「我可以請司機送你!哥哥們也都希望能跟你多接觸,還有……還有我也……」說著,一張精緻的小臉垂了下去,雙手揪著手上提包的手把,一副害羞的模樣。
人就是這么奇怪,不久以前他看到這樣的小女孩偶爾會有些興致的逗逗她玩,看對方因為自己而臉紅不止的樣子便覺得很有趣,但最近刑君平想逗弄的對象就只剩那么一個,他想看他很多很多不同樣子的表情,想要知道他不同的情緒,那怕是發怒,刑君平也想要獨佔。
而且,齊雅姿太過分的作做讓刑君平覺得不太舒服。
或許多數人對于齊雅姿的評價已經可以說是一種至高無上的等級了,但對刑君平而言那不過是一場虛偽的演技罷了。
清純的點妝都是假象,刑君平確信自己在生日宴看到的那個一身白色卻依然冶艷的女性才是齊雅姿的真正面貌,黑白分明的水潤大眼部論怎么點妝都掩不住她內心里的真實慾望。
怪了,之前怎么沒有發現,在所有交往的人眼里他總是可以發現他們等待著被自己發現的慾望,但他從沒在盛文孜的眼里看到過這些東西,唯一的時候就是在床上,當盛文孜含著眼淚的通紅雙眼看著自己時,那欲言又止的樣子是不知道自己到底想要更多還是希望刑君平停止對自己更深的探索。

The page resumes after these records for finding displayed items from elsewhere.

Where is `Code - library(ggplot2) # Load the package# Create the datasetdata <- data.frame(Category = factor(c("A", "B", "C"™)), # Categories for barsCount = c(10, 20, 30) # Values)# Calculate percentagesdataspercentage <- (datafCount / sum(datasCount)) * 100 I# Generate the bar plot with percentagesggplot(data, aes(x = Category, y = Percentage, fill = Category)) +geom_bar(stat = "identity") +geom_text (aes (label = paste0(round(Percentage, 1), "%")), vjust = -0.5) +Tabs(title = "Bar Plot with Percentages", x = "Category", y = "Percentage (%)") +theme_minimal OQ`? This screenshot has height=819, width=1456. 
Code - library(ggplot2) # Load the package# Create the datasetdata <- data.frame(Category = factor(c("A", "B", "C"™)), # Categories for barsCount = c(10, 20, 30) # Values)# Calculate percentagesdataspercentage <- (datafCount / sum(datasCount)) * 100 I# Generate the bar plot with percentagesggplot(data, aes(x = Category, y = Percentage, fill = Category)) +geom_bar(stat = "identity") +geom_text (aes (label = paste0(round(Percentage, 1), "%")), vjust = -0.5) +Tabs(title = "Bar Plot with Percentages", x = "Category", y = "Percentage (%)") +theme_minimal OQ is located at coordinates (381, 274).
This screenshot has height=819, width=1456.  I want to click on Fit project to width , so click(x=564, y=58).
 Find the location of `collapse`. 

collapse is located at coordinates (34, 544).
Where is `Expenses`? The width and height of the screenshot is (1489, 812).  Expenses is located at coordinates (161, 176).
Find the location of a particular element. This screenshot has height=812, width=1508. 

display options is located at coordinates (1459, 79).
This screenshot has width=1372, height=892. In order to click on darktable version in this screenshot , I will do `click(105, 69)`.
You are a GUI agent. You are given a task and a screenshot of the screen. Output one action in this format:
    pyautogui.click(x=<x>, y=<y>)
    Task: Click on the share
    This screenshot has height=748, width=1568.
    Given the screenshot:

這樣單純的人自己居然浪費了時間去懷疑他,刑君平認真的覺得自己對人的信任真的是被搞崩了,幸好盛文孜最后還是屬于他的,幸好。
「下次有機會再說吧,我還有事。」聳聳肩,刑君平只想快點回家抱抱盛文孜,用他的體溫溫暖自己。
「什么事?什么事會比我在一起更重要呢?」話一出,齊雅姿突然收手掩嘴,是為自己的衝動有些懊惱。「我自認是個優秀的女性,外在突出,更重要的是身為齊家的小女兒,我一直都潔身自愛……刑大哥我應該是最適合你的女性,不論是我自身或是我的背景,但為什么你總是不肯多注意我一點?」
刑君平挑眉,「齊小姐,你是優秀的女性這我不否認,但……我現在的心思還都在工作上,對于自身的事情還沒有思考過,你何必……一定要我的注意?」其實刑君平比較想說的是,老子愛誰就愛誰,關你屁事?但這話一出他大概就沒啥安靜的日子可以過了。